Stated problem => Update the entries starting at the line that contains "Given: Click the Log in link" and ending at the end of the entries, changing "Log in" to "Sign in" and keeping all else the same. Leave out the pictures.

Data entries
>>>>
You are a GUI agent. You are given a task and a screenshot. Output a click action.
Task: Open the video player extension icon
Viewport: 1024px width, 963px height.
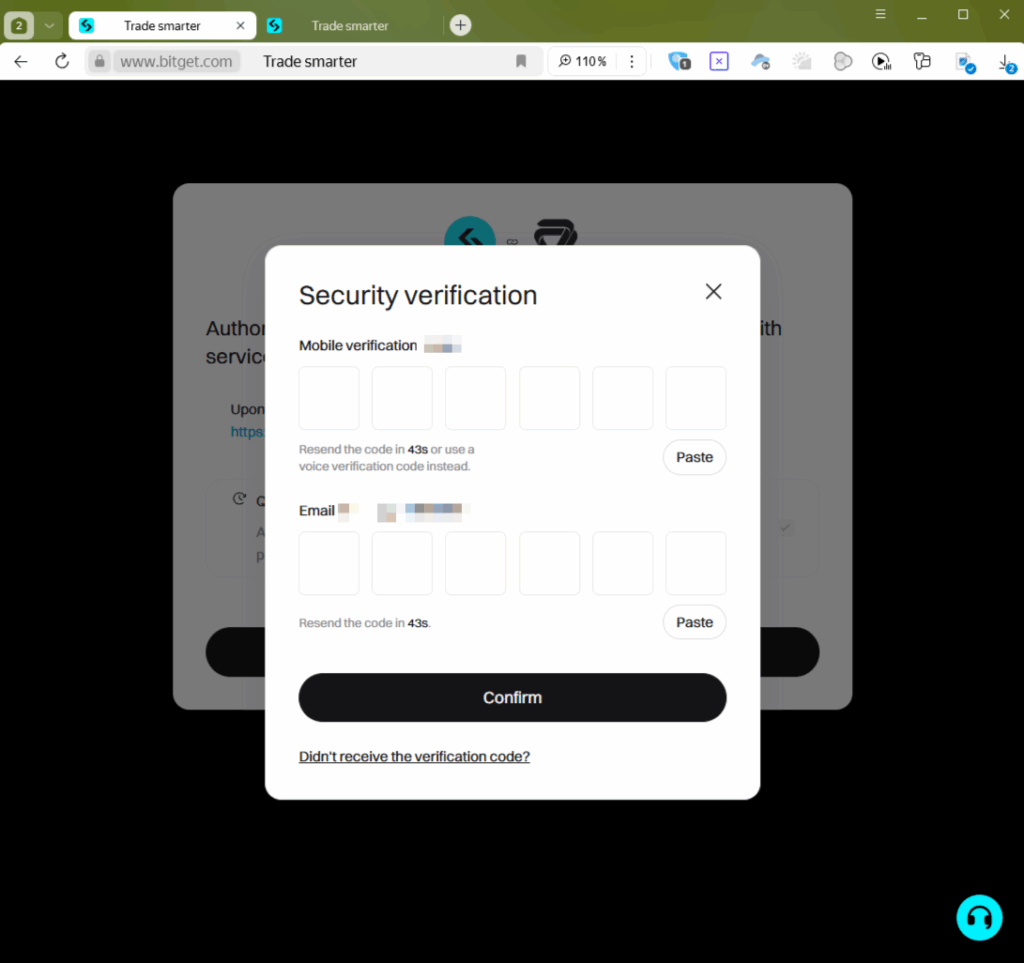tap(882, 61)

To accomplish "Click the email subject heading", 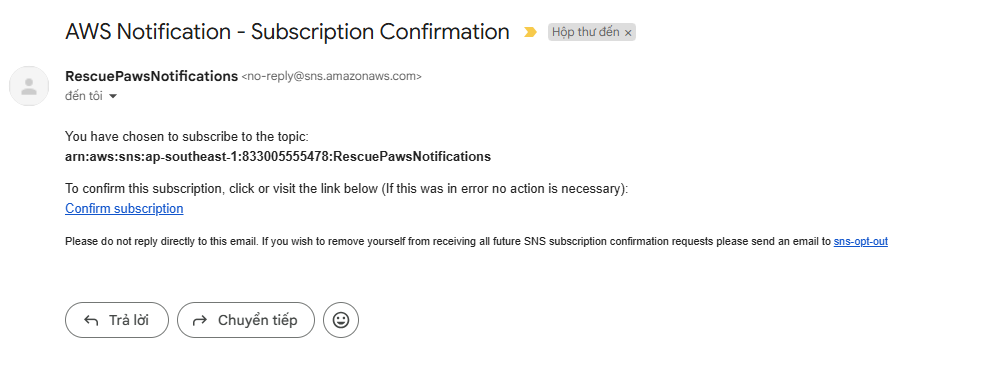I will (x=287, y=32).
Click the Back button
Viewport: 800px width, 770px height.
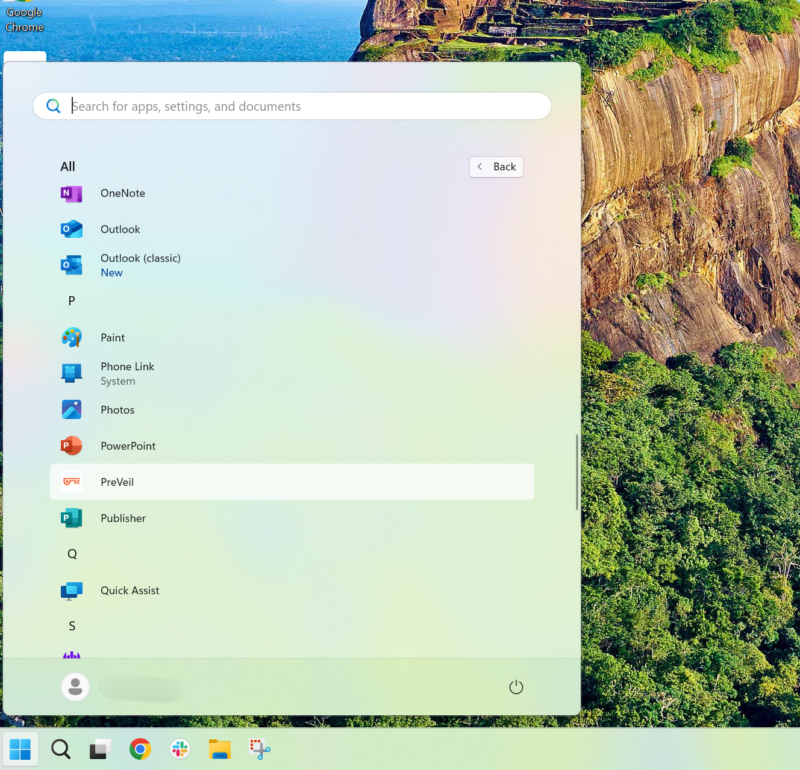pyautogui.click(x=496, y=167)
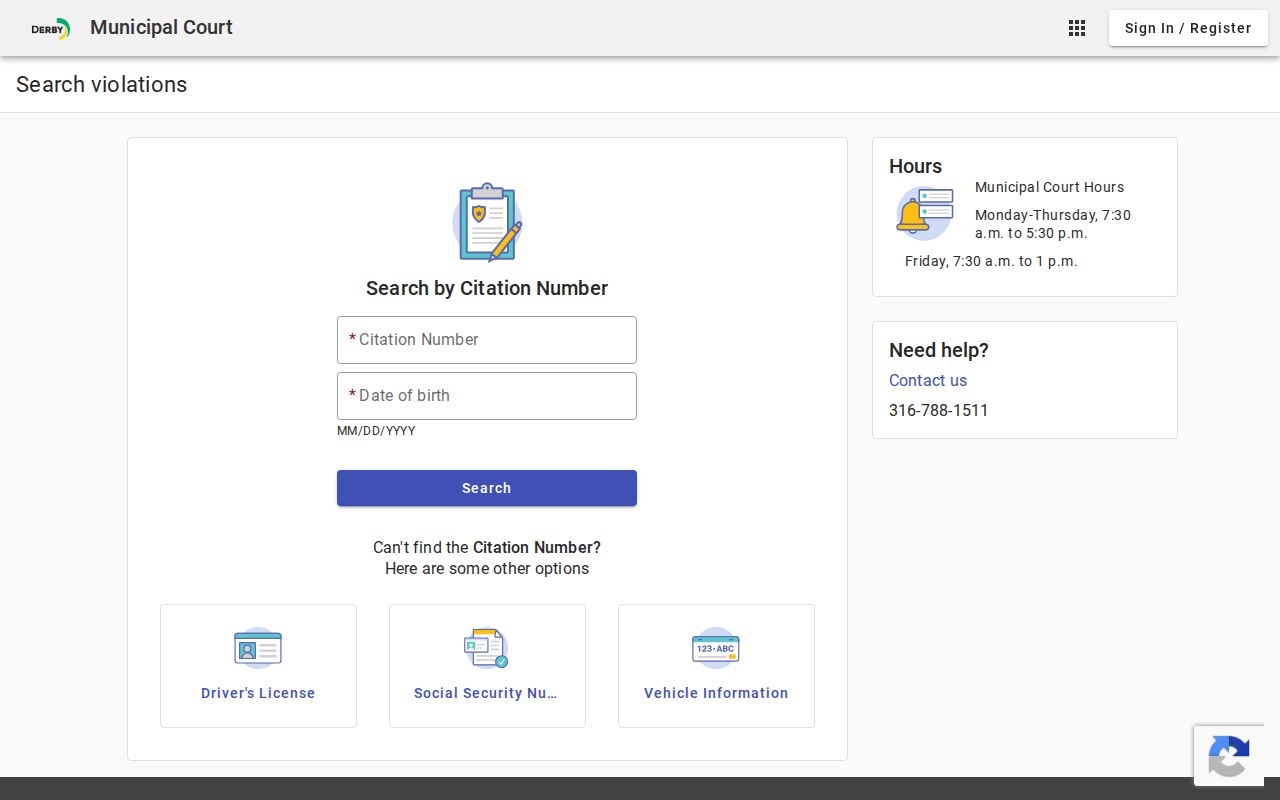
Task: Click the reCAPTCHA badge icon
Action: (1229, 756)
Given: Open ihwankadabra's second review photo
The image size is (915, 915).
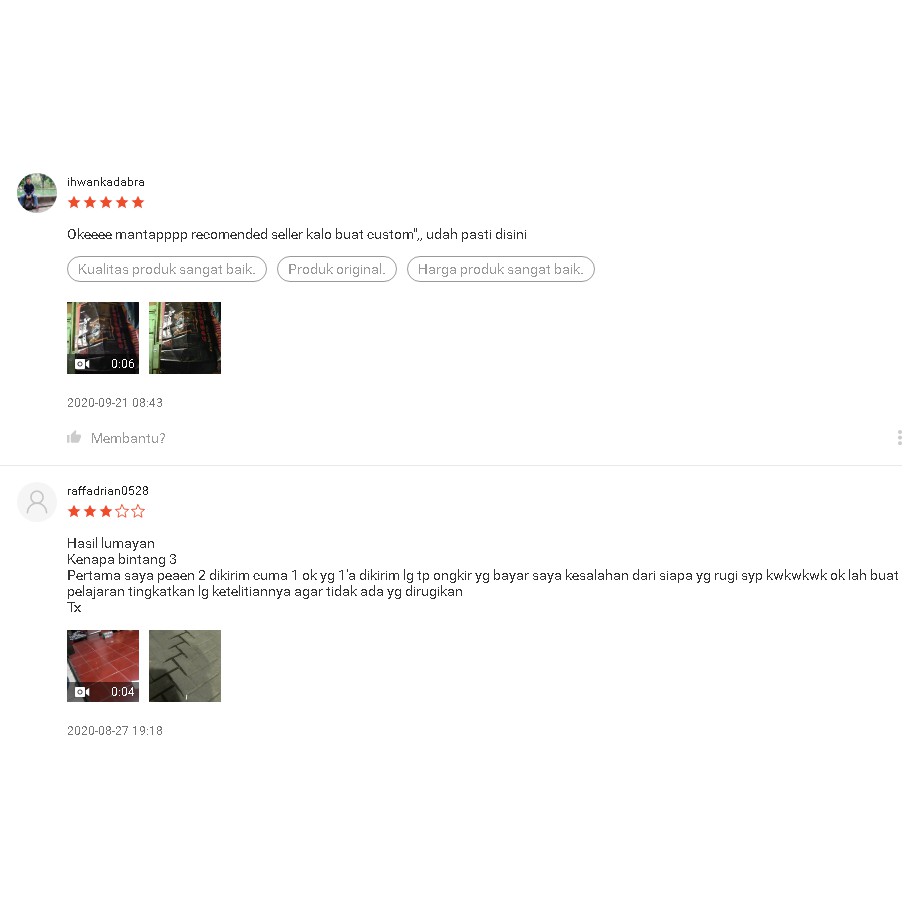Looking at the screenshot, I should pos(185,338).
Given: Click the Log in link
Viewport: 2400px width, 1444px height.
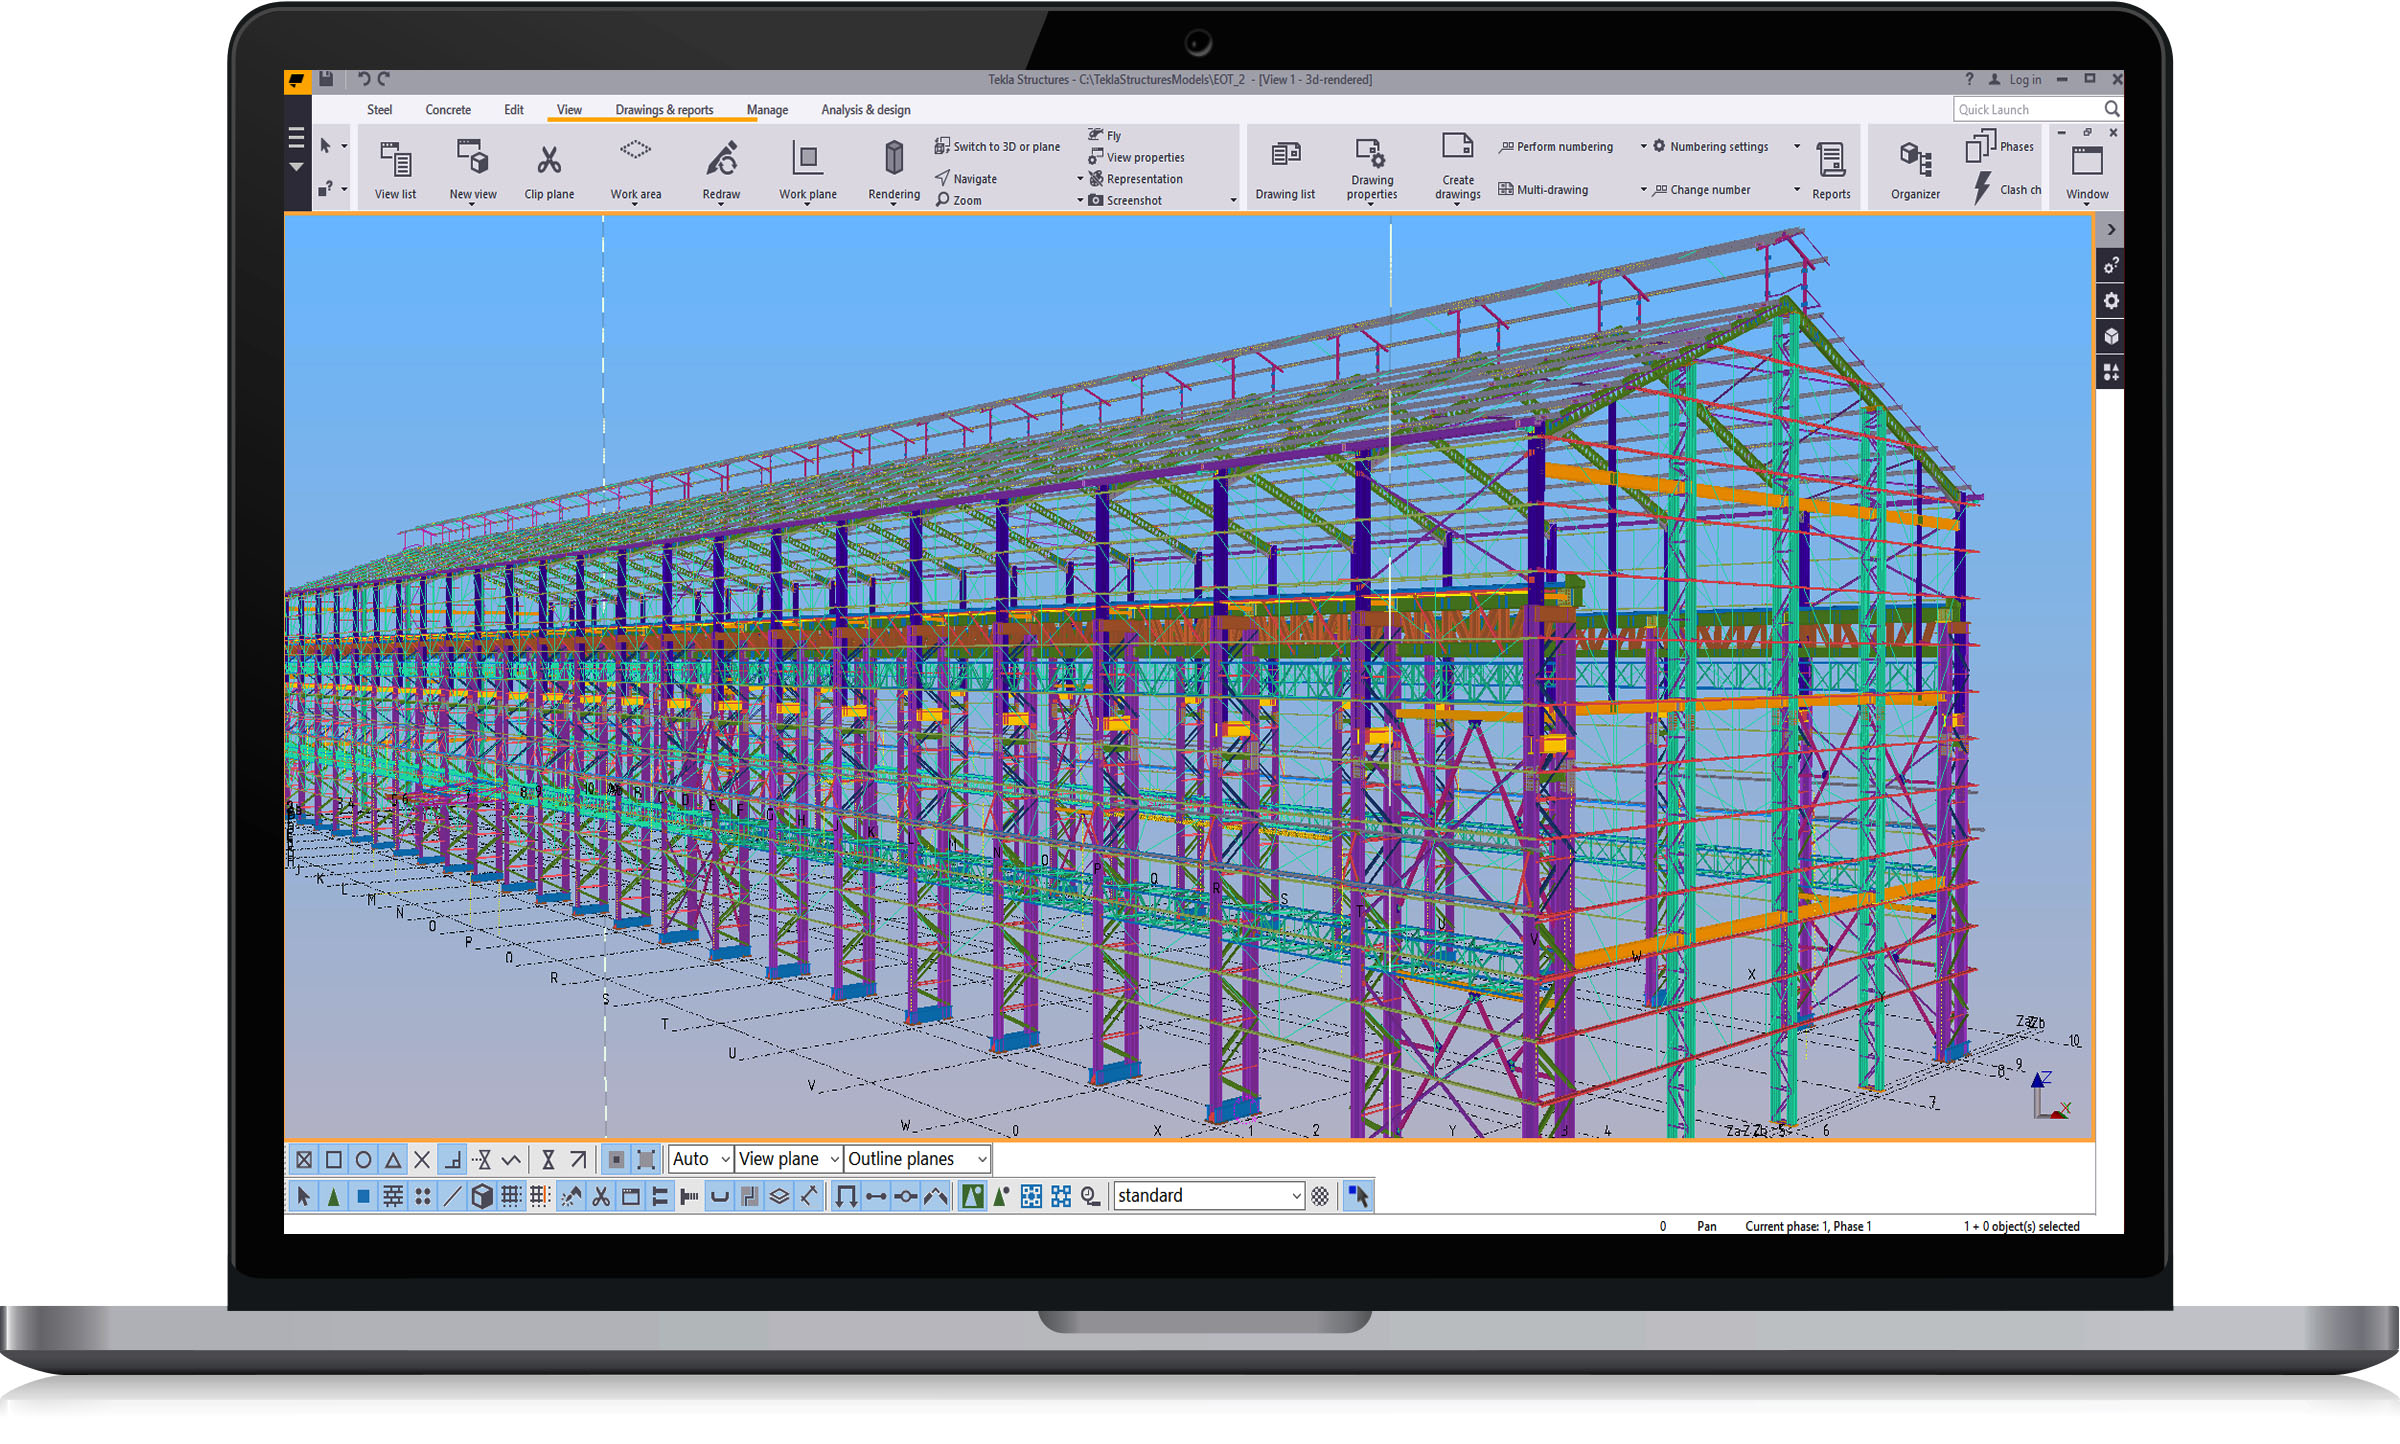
<<<<
Response to the exercise =>
Given: Click the Sign in link
Viewport: 2400px width, 1444px height.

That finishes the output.